Monday, April 22, 2019

Pandas - 19 (Pickling with pandas)

Pickling is the process in which the hierarchy of an object is converted into a stream of bytes. This allows an object to be transmitted and stored, and then to be rebuilt by the receiver itself retaining all the original features.

The pickle module implements a powerful algorithm for serialization and deserialization of a data structure implemented in Python. Although the picking operation is carried out by the pickle module, there is a module called cPickle which is the result of an enormous amount of work optimizing the pickle module (written in C). This module can be in fact in many cases even 1,000 times faster than the pickle module. Regardless of which module do we use, the interfaces of the two modules are almost the same.

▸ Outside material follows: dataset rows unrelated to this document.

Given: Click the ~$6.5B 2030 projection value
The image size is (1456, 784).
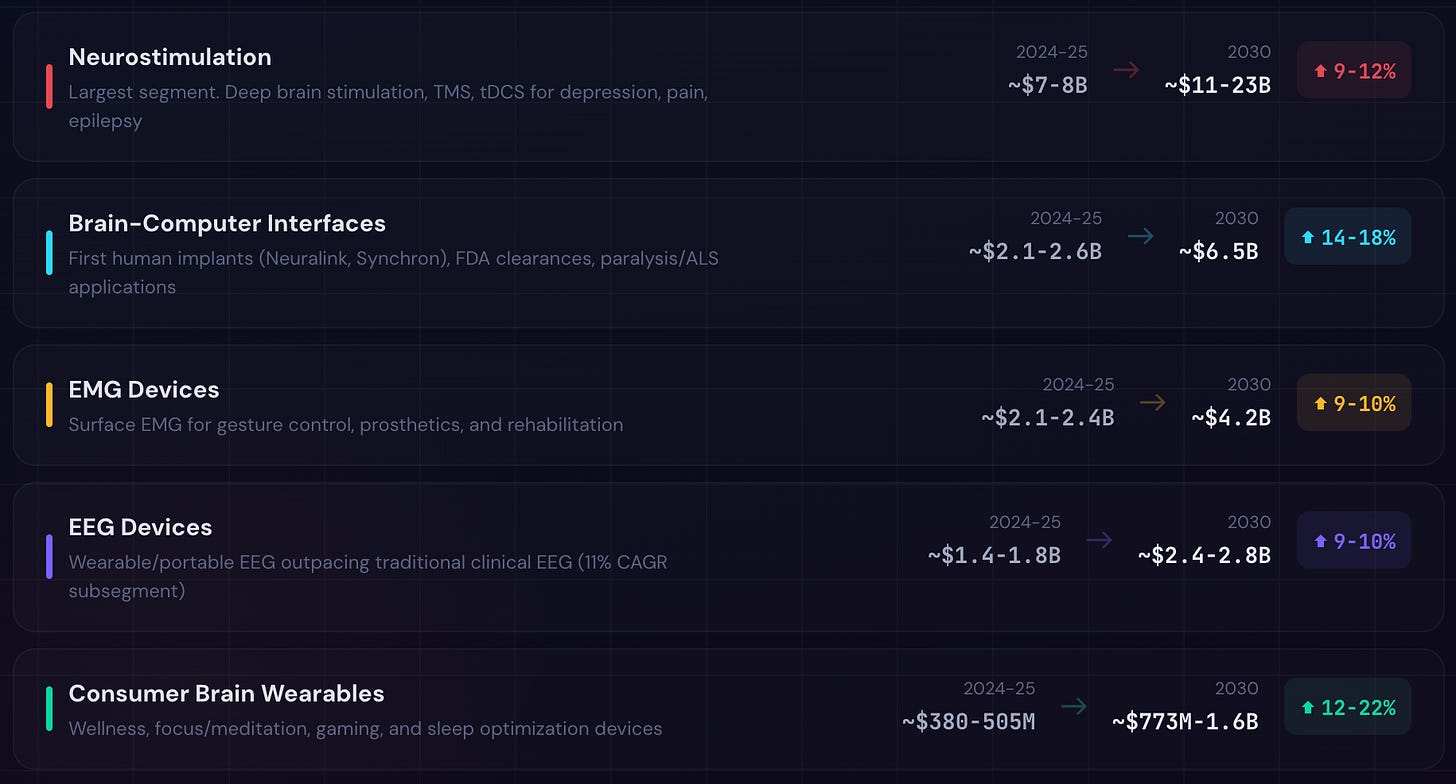Looking at the screenshot, I should point(1218,250).
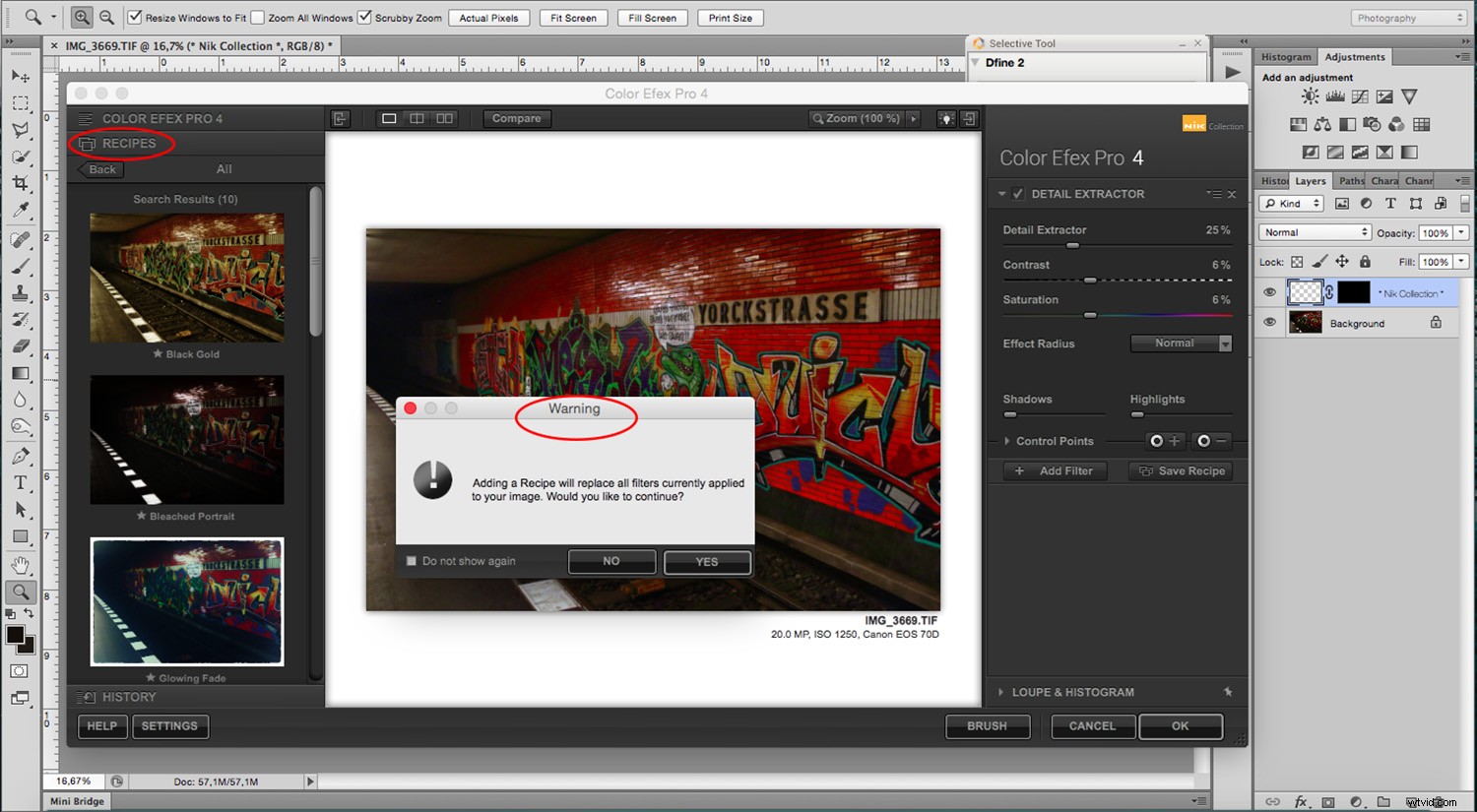Select the Healing Brush tool
The image size is (1477, 812).
click(x=21, y=237)
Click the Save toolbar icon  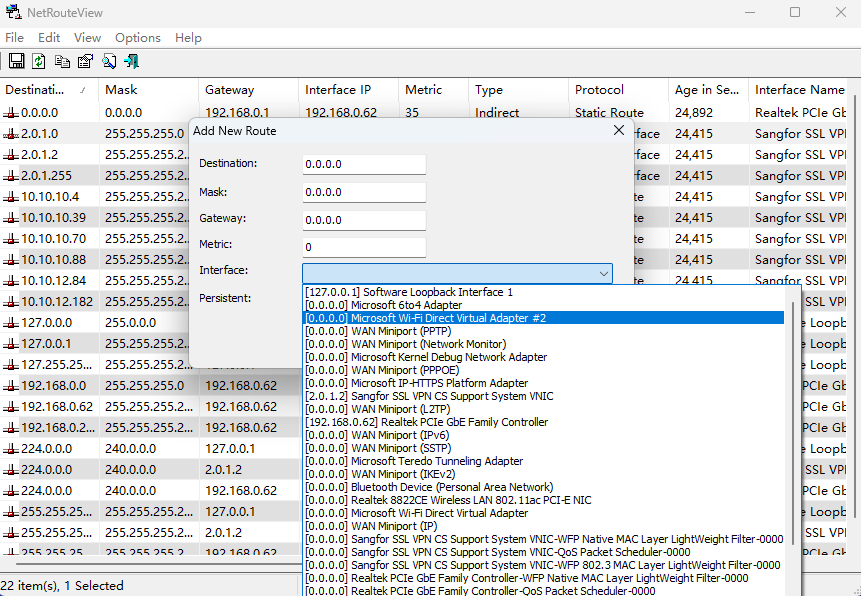point(16,61)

Serialize a Python Object with cPickle

The data format used by the pickle (or cPickle) module is specific to Python. By default, an ASCII representation is used to represent it, in order to be readable from the human point of view. Then, by opening a file with a text editor, you may be able to understand its contents. The following program shows how to perform a serialization and deserialization of the data using the pickle module:

import pandas as pd
import numpy as np
import pickle

data = { 'color': ['white','red'], 'value': [5, 7]}
pickled_data = pickle.dumps(data)

print('\nSerialized data\n')
print(pickled_data)

nframe = pickle.loads(pickled_data)
print('\nDe-Serialized data\n')
print(nframe)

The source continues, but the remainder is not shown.